Since the late 1980s, Trump’s obsession has not been the Soviet Union, but Japan. Even now, when he rarely blames China, he points the finger at American corporations. If he were in China’s shoes, he too would “eat America for breakfast.”
By Financial Times
The year 2025 is not even halfway through, but China is the clear winner so far. At a steady and unstoppable pace, Donald Trump is handing Beijing a series of major benefits. His adoration for Xi Jinping, which seems to grow every time the latter shows consistency and authority, makes it seem as if Trump wants China to keep winning. In an increasingly hostile American political climate towards China, Trump is perhaps the only “swallow” speaking differently to Beijing. But his voice is the only one that really carries weight.

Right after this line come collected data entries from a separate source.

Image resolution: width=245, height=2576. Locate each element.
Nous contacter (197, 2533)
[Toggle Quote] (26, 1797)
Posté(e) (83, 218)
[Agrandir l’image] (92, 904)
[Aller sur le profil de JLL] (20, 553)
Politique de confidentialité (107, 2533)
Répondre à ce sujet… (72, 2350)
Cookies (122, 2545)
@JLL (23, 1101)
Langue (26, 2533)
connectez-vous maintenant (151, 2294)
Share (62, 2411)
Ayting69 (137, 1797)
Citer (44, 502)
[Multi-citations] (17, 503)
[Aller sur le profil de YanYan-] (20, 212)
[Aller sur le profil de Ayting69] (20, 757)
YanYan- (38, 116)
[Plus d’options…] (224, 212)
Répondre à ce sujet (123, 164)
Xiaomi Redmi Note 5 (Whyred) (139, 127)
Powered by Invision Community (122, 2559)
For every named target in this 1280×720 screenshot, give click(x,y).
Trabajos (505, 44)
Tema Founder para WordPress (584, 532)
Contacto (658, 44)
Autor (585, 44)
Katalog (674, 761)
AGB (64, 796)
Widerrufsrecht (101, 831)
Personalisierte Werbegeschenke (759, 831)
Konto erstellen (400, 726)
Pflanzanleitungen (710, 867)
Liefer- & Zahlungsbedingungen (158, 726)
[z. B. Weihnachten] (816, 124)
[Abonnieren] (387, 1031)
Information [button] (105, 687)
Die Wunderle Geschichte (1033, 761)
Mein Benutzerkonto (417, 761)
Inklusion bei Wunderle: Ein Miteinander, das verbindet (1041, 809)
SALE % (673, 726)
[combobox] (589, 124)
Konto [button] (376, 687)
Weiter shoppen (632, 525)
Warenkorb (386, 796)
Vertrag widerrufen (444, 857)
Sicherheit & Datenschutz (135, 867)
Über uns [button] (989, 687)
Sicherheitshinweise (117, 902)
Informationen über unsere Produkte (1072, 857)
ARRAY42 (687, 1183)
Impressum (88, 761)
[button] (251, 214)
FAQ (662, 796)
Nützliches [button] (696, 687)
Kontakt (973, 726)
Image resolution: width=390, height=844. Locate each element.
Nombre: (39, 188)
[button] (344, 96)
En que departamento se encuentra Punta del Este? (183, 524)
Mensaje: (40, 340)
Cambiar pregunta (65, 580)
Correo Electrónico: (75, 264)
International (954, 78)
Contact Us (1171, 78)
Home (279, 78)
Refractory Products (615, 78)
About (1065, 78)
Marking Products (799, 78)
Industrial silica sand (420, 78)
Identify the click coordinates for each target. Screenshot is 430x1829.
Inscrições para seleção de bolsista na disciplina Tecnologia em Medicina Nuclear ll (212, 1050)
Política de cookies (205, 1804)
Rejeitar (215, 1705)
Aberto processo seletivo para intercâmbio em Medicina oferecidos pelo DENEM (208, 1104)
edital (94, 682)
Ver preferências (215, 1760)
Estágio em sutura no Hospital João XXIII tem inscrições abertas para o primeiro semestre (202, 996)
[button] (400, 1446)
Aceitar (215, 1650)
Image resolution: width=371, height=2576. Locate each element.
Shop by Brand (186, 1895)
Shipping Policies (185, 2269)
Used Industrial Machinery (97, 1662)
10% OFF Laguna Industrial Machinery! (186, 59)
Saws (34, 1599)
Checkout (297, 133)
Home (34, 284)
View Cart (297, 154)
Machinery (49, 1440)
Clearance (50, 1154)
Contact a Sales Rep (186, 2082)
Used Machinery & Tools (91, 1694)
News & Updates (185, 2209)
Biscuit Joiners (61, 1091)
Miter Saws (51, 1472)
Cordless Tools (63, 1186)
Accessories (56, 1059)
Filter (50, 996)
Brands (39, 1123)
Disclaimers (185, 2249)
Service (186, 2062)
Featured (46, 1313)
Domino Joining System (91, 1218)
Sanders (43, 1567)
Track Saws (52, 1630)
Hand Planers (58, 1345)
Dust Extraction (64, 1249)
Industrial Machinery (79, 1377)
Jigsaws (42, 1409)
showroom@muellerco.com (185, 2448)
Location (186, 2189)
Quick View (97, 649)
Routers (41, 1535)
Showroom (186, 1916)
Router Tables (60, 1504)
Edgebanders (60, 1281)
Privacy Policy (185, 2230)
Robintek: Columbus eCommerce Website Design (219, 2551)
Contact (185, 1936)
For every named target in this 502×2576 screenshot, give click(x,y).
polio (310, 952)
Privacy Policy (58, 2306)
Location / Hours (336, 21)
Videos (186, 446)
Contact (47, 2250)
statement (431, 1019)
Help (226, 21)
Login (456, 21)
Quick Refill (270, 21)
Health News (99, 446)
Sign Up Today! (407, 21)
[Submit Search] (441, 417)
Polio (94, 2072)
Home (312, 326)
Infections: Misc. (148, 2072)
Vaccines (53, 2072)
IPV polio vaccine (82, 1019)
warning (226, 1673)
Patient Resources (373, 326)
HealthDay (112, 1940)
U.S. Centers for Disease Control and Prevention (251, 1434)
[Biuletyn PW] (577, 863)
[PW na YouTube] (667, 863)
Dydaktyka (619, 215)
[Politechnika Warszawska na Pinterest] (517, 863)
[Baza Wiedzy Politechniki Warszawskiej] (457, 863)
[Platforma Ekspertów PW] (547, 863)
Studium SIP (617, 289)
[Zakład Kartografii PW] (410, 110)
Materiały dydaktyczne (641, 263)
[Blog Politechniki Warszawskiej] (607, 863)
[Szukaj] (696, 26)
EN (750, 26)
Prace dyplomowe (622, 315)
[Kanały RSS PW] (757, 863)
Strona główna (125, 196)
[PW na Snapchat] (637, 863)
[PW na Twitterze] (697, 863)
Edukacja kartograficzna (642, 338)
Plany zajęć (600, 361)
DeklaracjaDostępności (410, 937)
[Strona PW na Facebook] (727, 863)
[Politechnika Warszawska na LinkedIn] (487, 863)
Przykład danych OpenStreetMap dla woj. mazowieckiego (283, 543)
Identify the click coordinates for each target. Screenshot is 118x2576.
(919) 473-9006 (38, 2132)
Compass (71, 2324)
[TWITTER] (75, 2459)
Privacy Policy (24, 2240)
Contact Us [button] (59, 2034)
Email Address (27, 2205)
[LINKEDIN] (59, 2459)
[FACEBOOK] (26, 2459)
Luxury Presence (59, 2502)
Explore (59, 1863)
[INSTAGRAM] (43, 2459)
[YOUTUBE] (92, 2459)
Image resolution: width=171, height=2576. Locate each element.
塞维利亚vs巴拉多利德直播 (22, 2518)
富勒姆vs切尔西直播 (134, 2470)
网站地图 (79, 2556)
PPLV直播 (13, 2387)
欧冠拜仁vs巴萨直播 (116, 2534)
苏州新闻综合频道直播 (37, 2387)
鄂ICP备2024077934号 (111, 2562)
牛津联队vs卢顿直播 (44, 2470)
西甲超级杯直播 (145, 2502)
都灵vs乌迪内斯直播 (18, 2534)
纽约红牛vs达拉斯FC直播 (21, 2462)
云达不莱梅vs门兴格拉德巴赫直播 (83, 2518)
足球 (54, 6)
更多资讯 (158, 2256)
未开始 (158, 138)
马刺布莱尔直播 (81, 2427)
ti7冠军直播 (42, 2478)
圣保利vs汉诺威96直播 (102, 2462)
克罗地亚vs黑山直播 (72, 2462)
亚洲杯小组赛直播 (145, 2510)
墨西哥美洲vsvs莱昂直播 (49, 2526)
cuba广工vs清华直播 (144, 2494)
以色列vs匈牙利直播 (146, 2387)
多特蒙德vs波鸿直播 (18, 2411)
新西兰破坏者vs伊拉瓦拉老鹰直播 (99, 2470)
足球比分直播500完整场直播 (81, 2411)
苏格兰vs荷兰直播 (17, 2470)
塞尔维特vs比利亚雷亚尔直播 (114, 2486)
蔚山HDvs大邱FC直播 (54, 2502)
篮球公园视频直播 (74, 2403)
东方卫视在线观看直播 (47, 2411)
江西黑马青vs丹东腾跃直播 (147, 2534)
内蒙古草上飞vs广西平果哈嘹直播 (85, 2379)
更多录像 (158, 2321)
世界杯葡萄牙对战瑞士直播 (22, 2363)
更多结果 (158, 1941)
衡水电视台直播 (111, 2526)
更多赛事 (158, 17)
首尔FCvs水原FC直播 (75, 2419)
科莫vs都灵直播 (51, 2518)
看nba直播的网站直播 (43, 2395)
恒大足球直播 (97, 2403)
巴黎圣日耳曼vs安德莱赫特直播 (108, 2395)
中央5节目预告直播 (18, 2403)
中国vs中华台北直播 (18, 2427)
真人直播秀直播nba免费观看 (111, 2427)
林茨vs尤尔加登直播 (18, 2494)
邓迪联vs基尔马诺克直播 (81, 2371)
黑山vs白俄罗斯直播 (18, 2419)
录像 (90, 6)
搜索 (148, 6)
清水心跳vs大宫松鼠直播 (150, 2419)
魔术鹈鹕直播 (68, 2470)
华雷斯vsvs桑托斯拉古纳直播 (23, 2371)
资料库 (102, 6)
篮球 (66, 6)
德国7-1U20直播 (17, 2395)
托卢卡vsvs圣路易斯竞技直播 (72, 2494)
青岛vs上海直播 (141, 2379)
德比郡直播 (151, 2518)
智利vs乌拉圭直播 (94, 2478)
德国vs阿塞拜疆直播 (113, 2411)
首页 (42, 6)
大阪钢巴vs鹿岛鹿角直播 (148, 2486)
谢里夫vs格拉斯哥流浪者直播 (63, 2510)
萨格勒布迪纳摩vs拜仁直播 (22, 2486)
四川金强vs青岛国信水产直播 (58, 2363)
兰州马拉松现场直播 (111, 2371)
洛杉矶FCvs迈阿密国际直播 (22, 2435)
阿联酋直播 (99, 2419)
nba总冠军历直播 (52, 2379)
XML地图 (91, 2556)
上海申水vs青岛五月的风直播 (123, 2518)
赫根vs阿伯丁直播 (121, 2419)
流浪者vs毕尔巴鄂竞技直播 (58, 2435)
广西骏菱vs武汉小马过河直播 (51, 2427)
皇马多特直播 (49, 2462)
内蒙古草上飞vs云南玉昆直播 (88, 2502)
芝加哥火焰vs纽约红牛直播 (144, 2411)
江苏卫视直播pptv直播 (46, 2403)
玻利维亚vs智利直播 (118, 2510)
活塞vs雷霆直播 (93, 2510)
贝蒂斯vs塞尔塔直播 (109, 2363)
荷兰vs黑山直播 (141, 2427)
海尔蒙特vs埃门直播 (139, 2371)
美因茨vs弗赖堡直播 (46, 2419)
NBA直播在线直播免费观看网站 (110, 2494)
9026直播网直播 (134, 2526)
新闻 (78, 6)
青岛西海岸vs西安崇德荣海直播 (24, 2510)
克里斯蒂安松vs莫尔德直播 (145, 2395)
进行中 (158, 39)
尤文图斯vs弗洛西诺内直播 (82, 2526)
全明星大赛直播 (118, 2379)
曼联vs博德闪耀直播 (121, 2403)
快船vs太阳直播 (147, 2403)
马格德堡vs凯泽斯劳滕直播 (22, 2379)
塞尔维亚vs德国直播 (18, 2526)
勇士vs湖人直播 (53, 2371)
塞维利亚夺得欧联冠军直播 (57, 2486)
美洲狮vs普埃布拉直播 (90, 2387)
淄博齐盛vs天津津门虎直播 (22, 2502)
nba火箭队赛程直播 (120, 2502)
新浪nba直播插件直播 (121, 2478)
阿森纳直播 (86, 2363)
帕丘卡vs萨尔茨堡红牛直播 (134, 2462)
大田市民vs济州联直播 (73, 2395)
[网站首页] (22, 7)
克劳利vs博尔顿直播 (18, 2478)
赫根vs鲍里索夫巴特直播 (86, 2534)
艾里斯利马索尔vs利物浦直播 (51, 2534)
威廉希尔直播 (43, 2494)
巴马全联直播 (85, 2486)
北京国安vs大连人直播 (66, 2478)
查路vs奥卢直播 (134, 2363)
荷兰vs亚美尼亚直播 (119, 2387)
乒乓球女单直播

Trump’s respect for China is unusual. Zbigniew Brzezinski once accused Henry Kissinger of a “conspicuous fascination with enemies and a disregard for friends.” This has been felt by America’s Indo-Pacific allies, who have encountered Trump’s indifference or hostility.
Since the late 1980s, Trump’s obsession has not been the Soviet Union, but Japan. Even now, when he rarely blames China, he points the finger at American corporations. If he were in China’s shoes, he too would “eat America for breakfast.”
The geopolitical effects of a second Trump term are extraordinary. Over the past two decades, US administrations have been supporting China’s neighbors to balance its influence. Trump is undoing this effort with alarming speed. The most striking case is India. Indian Prime Minister Narendra Modi has shown humility to Trump, but to no avail. Last week, Trump threatened 25% tariffs on India and accused it of financing Russia’s war by buying oil. Even 100% “secondary” tariffs on India could follow. For more than 25 years, helping a strong India has been one of the most important American strategies against China. But Trump is calling that approach into question. He claimed (according to India, unfairly) to have stopped a war between India and Pakistan in May.
Meanwhile, he is getting closer to Pakistan: on the same day he invited Modi to Washington, Trump had a private dinner with Pakistan’s army chief, Asim Munir (an unusual move for a US president). Modi politely declined the invitation. Now, Trump is mocking India, saying it has a “dead economy” and that it may one day be forced to import oil from Pakistan. This is how friends are lost and influence is damaged.
Taiwan has every reason to be as worried as India. Trump has slapped 20% tariffs on the world’s largest chip manufacturing hub and accused it of profiting at America’s expense. Last week, he refused to allow Taiwan’s president, Lai Ching-te, a transit stop in New York, fearing it would anger China.
Kissinger’s strategy of strategic ambiguity on Taiwan (the idea that China could not be sure whether the US would intervene or not) has been replaced with tactical myopia. Trump could sacrifice Taiwan’s security to obtain trade concessions from China.
Is there any geopolitical strategy in Trump’s “madness”? Only in a primitive way: he respects China’s sphere of influence and demands that China respect America’s. Every “great predator” should have its own territory. Trump still wants Greenland and dreams of the Panama Canal because he sees China expanding into the Arctic and the Western Hemisphere. But he doesn’t care much about China’s neighborhood. When the President of the Philippines, Ferdinand Marcos Jr., recently told him that China was “unilaterally changing the world order,” Trump ignored him: “We’re doing very well with China,” he replied. Xi Jinping has countless reasons to be grateful to Trump. Two of them are of global importance. First, Trump is handing over to Beijing the leading role in the “great game” in the global south. The destruction of USAID and the trade war with the poorest countries of Africa and Latin America are bringing those continents closer to China.
Second, as Adam Tooze has written, Trump is making it easier for China to win the industrial race for clean energy. He is also easing Biden’s restrictions on China’s access to advanced chip technologies. Last year, China added more renewable energy capacity than the rest of the world combined. Since January, Trump has been eliminating subsidies for green energy in the US and has restored slogans like “drill, drill, drill” for fossil fuel production as a pillar of his presidency. This nostalgia for carbon is China’s greatest gift. The future of the world is being written in China. Trump is a co-author of it, without realizing it.